The company is seeking to patent a system for synthetic data generation. IBM’s system essentially creates simulations of authentic data from real users, aiming to “side-step concerns with regulations” and privacy. 

IBM noted that one of the biggest things holding back rapid AI development is the need for “accurate and representative data” for training. If not trained properly, “the AI model is liable to eventually be unreliable and/or inaccurate in use,” the company noted. 

IBM’s system relies on “logical graphs,” which represent the paths that user interactions take with an interface, such as a website or platform. After a user interacts with an interface, an AI model takes that interaction and simulates it several times over, creating a full set of training data of user behaviors without the need for any actual user data. 
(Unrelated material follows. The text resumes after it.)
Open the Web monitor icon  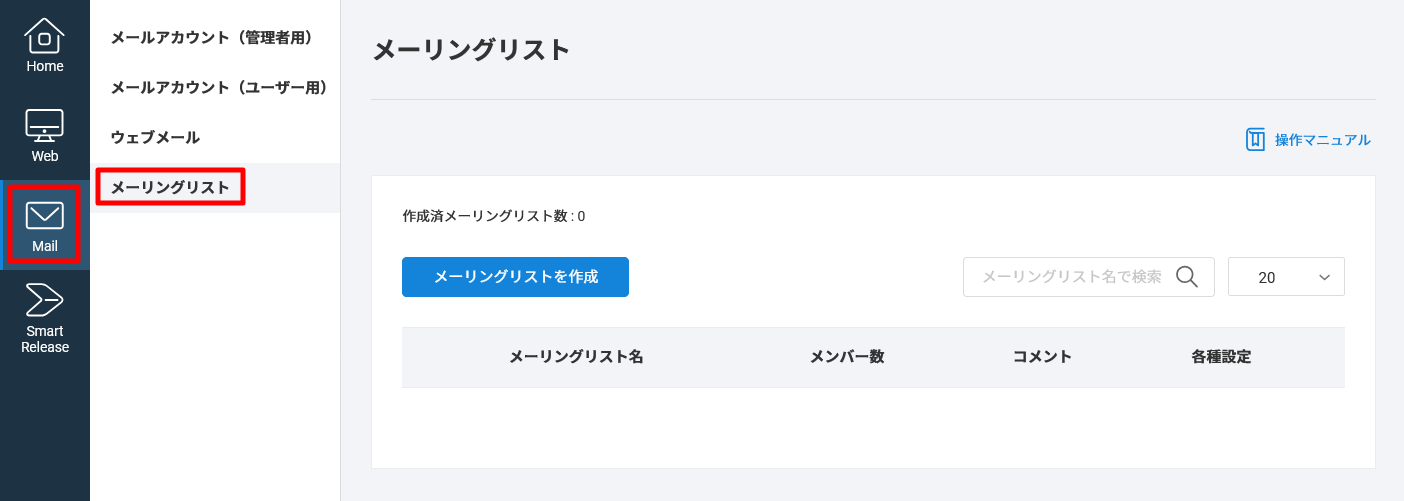point(44,125)
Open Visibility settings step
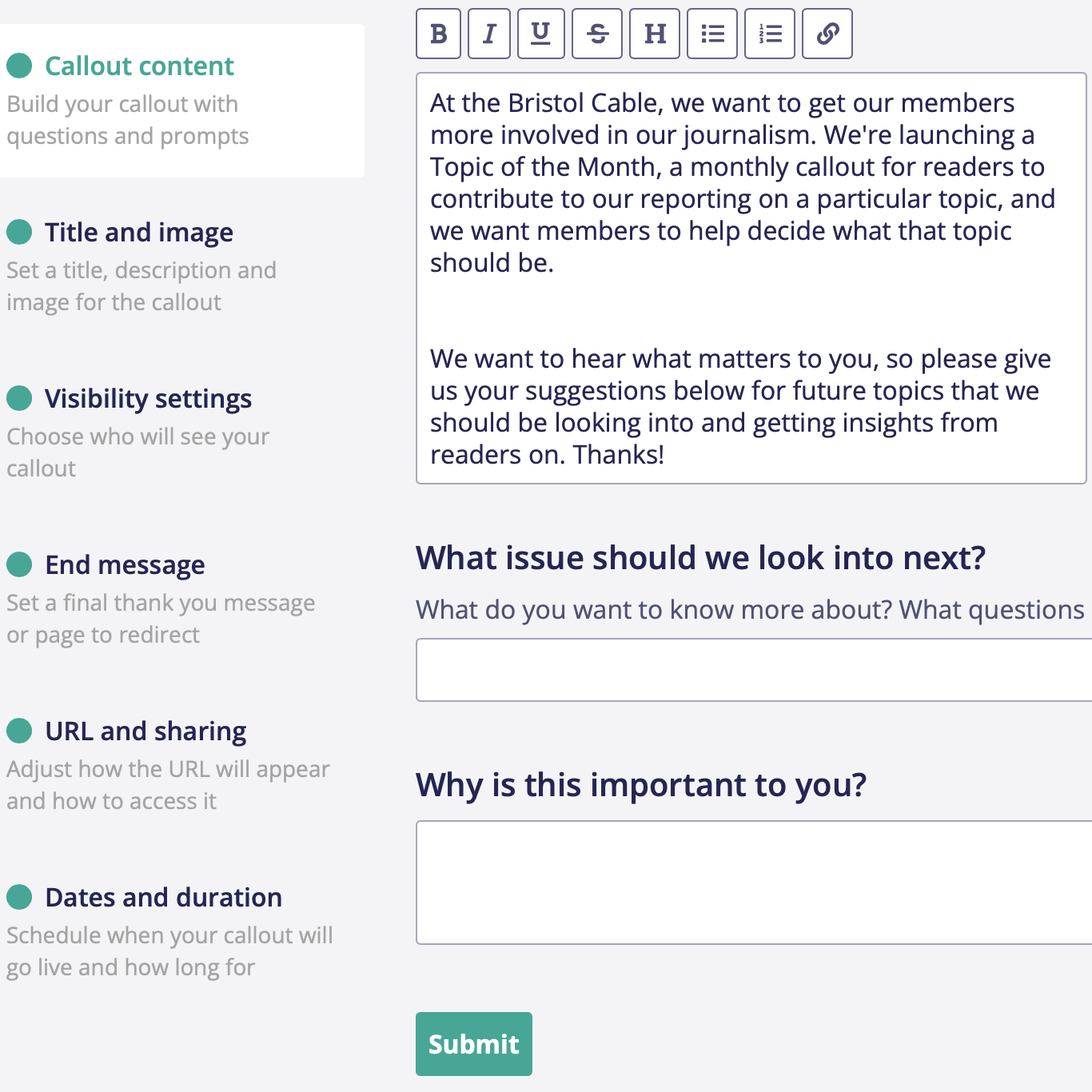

Additionally, in order to refine the simulations, users that are interacting with the interface receive positive or negative rewards associated with different interactions, like positive feedback for completion of certain tasks. For example, if IBM’s system is creating training data relating to a video game where users take care of virtual pets, a positive reward may be a happy interaction with the pets for tasks like playing or walks. That would then be translated to the AI model for replication. 

This allows the model to create simulations based on actual human inclinations and behaviors, helping the model “define why agents of the AI model would choose different paths.” 

The result is training data that mirrors real human interactions, choices, and behaviors, without violating user privacy. 

Privacy is one of the main selling points for synthetic data. One of AI’s biggest issues is the fact that, if it’s taking in real user data for training, it runs the risk of spitting that exact personal data back out if prompted in a specific way. But creating data that mimics how a real person would behave presents a solution, said Bob Rogers, PhD, co-founder of BeeKeeperAI and CEO of Oii.ai. 

The other advantage of synthetic data is that it’s generally far cheaper, said Rogers. Using human labor to process data can be pricey and time consuming, whereas using an AI model to generate an abundance of clean and processed data instantaneously can save tons of resources. 

However, synthetic data comes with its own set of risks, said Rogers. While this data can protect user privacy if done right, if it mimics an actual user’s personal data too closely, it can do the opposite. This is particularly relevant if using synthetic data in training AI models for things like healthcare or finance. 

“If it’s at the point where you’re generating perfect synthetic data that can be used to train algorithms, it’s basically just replicating private data,” said Rogers. “I’m not sure that it’s actually that secure if you’re able to reconstruct real data from the underlying data.” 

On the other hand, if synthetic data isn’t as nuanced and complex as data from real users, the AI models themselves won’t perform nearly as well, turning out worse results than they would with authentic data, said Rogers. “You’re smoothing over important subtleties in the data,” said Rogers. 

IBM’s patent also highlights that creating the services that are peripheral to building AI could be just as lucrative as building the AI itself. This patent would likely be used as a tool to help IBM support enterprises in building their own AI models, offering a more affordable option than collecting their own authentic data, Rogers noted. That said, it adds to the several synthetic data startups and patents already filed that offer similar services.

And this filing is just one example of a larger trend: Though foundational models like ChatGPT are raking in billions, so are the companies that are servicing them, such as Nvidia, Microsoft’s Azure, Amazon’s AWS, and yes, IBM. “If you add it all up, I think (revenue) is 50-50,” Rogers noted. “It’s pretty well balanced.”